An archeological dig in a cave.

Researchers excavate Gorham’s Cave in Gibraltar, where Neanderthals lived for 100,000 years.Credit: LatitudeStock/Alamy

And fossils tell only part of the story. “We have,” Wragg Sykes notes, “millions more artefacts made by Neanderthals than bones from the hands that once touched them.” Extensive studies of these finds have overturned old visions of fur-clad “brutes” (as King dubbed them) hunched over in the driving snow.
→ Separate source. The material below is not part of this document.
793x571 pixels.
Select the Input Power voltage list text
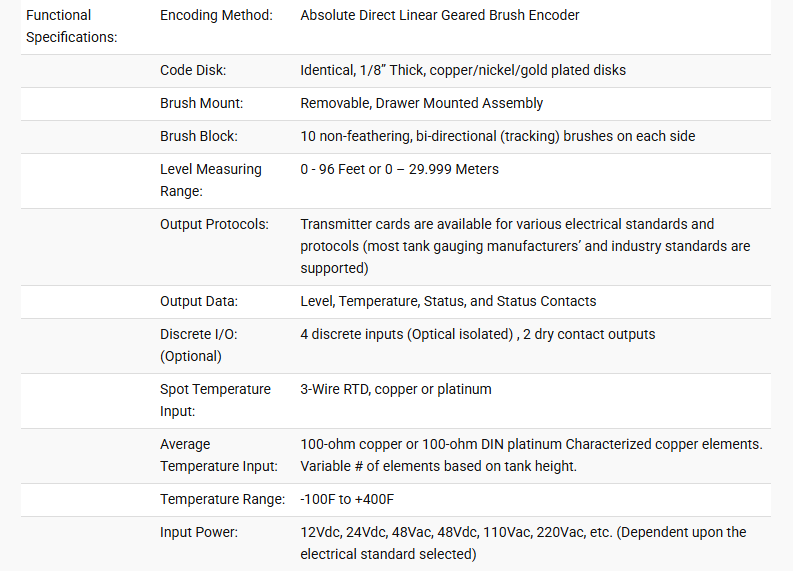pyautogui.click(x=523, y=544)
Take, for example, the period beginning around 130,000 years ago, called the interglacial Eemian. Average temperatures were 2–4 °C higher than today; melting polar caps and glaciers raised sea levels by some 8 metres; hippos and elephants inhabited what is now Britain. Europe’s Neanderthals coexisted with Barbary macaques (Macaca sylvanus) — a species now confined to North Africa — as evidenced by fossil finds in the cave of Hunas in Germany. About 30 Neanderthal locales are known from this warm time. A 2018 study of 120,000-year-old lake-shore deposits at Neumark-Nord, Germany, shows that Neanderthals at the site used close-range thrusting spears to kill fallow deer (Dama dama; S. Gaudzinski-Windheuser et al. Nature Ecol. Evol. 2, 1087–1092; 2018).

Visceral impulse

Neanderthals adapted with growing inventiveness to dramatic shifts in climate. “More artisans than klutzes,” Wragg Sykes writes, they crafted dozens of types of stone blade, as well as long, finely tapered wooden spears, shell tools and bone hammers. They used tactical planning to ambush groups of prey, including bison, horses, rhinoceroses and reindeer.
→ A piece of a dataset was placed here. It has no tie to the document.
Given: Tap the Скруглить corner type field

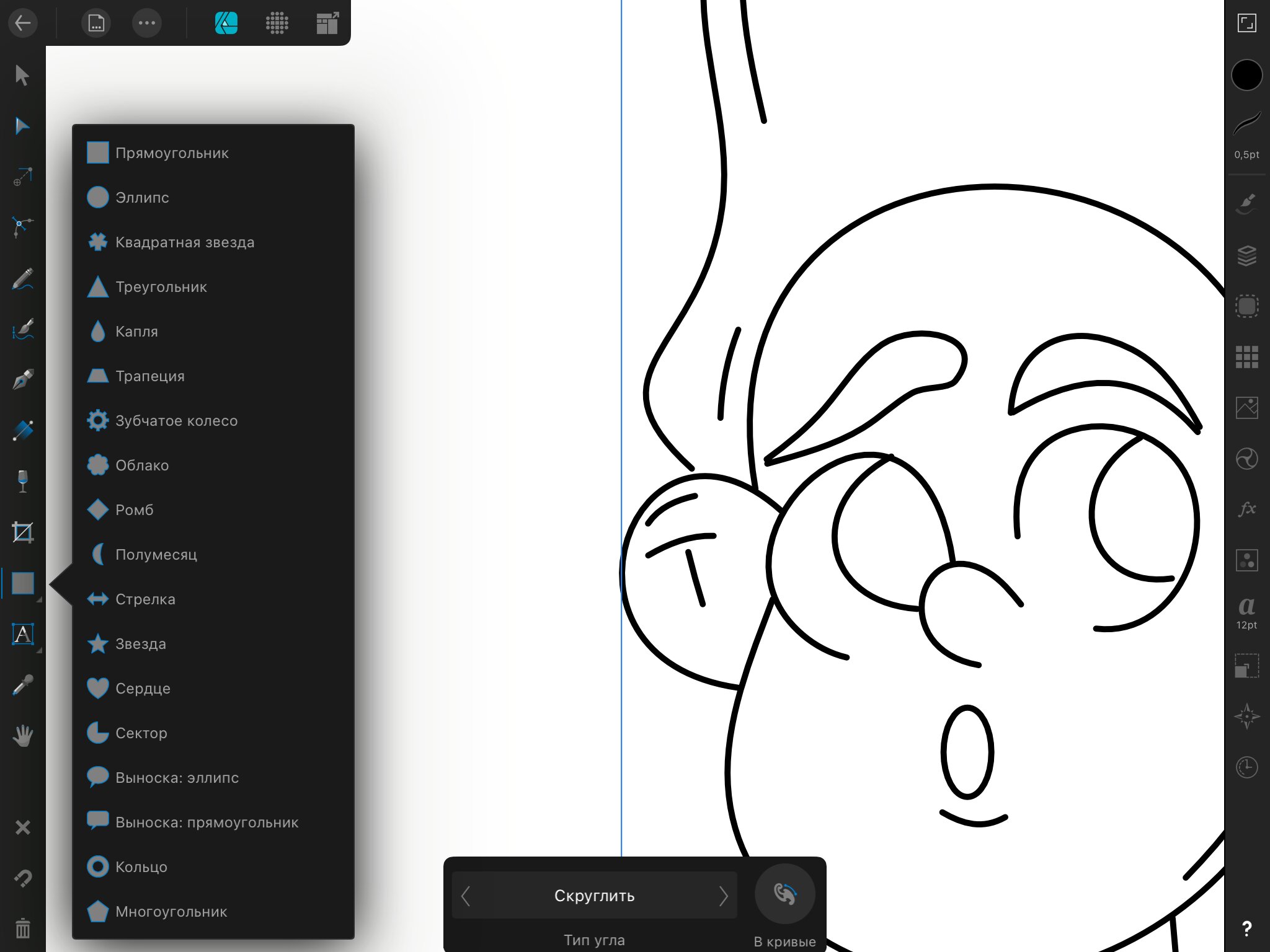Looking at the screenshot, I should (594, 896).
Patterns of cut marks on skeletons show that Neanderthals favoured fat-rich brains, “as well as other juicy parts like eyeballs, tongues and viscera”, and prized marrow-filled bones. They ate rabbits, birds and fish, gorged on tortoises and slaughtered hibernating bears. Analysis of charred hearths in the Kebara Cave in Israel and elsewhere show that Neanderthals also nibbled on nuts such as acorns and walnuts, and ate fruits including dates and figs, as well as wild radishes, peas and lentils.
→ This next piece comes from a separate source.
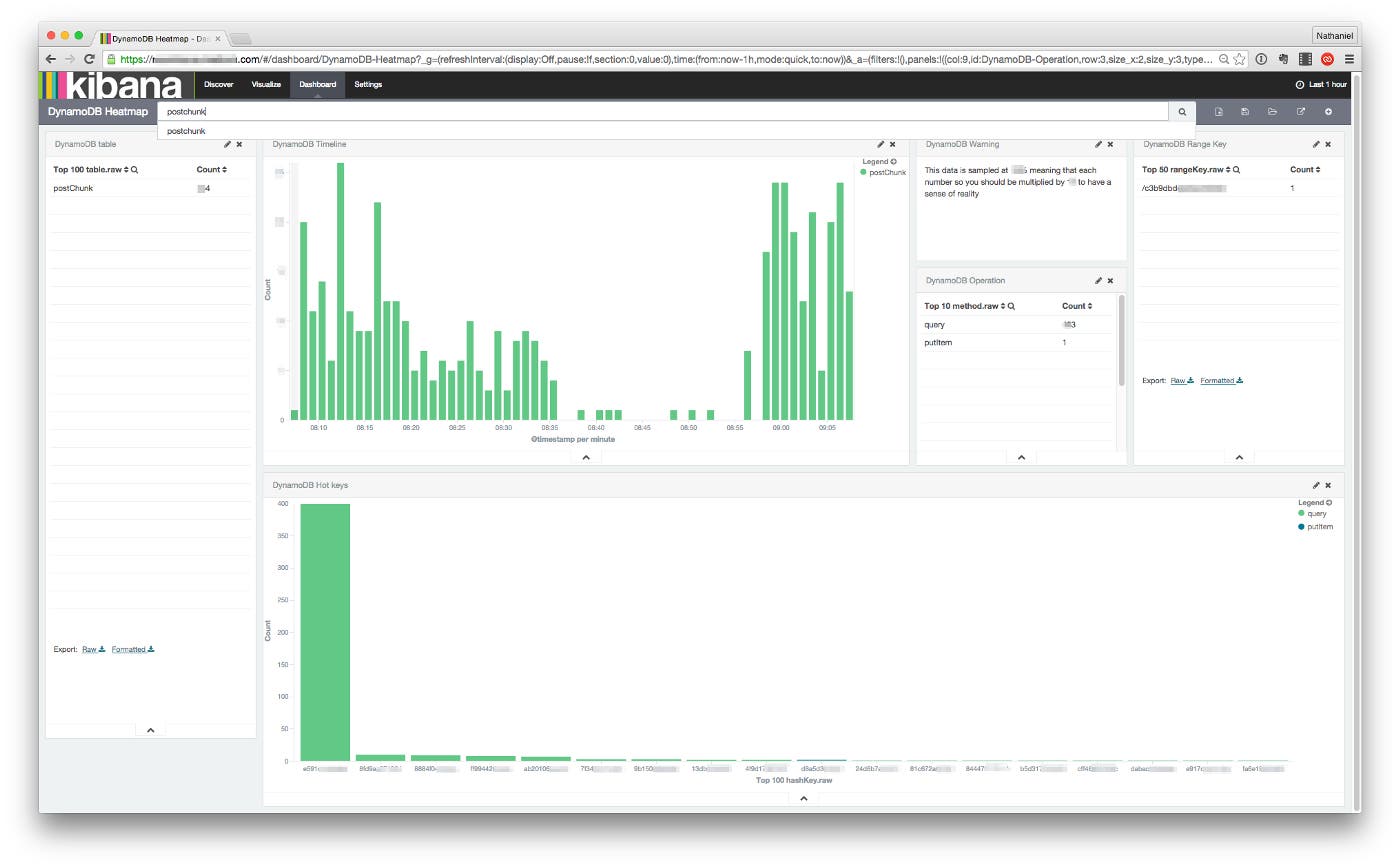Switch to the Discover tab
The height and width of the screenshot is (868, 1400).
click(218, 85)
Did they use language or engage in abstract thought? “Musing about minds from 50 or 100 millennia ago is of course fraught with pitfalls,” Wragg Sykes cautions. Neanderthals had flatter foreheads than humans, with less space for the frontal cortex — which is intimately connected to memory and language. But computer modelling suggests that their vocal cords could make a range of sounds similar to ours, she says. In apparent artistic impulses, Neanderthals in many places used red-ochre pigments and might have ornamented themselves with feathers. One group engraved a cross-hatched grid pattern on the floor of Gorham’s Cave, Gibraltar. Among their more mysterious creations are two rings of snapped-off stalagmites, arranged on the chamber floor of a cave near the French village of Bruniquel, dating to about 177,000 years ago.

Above all, Neanderthals were wanderers, Wragg Sykes shows. They were top-level hunters and foragers, and there were few landscapes they did not traverse . Their sites were not destinations but intersections, “nodes within networks stretching hundreds of kilometres”. This nomadic tradition might have saved them from rising sea levels during the Eemian.

Sadly, a similar escape might not be an option for us, their human relatives. In her epilogue, written from home lockdown in early 2020 during the COVID-19 pandemic, Wragg Sykes warns that “we are heading into a world hotter and more dangerous than any previous hominin survived”. As polar ice caps are at risk of disappearing, the Arctic, Amazon and Australia burn and heat records break like waves. She writes: “Eurasia with maybe a few hundred thousand souls is very different to today’s teeming millions … We have no guidebook for the destination our sprawling, industrialised, unimaginably complicated civilisation faces.”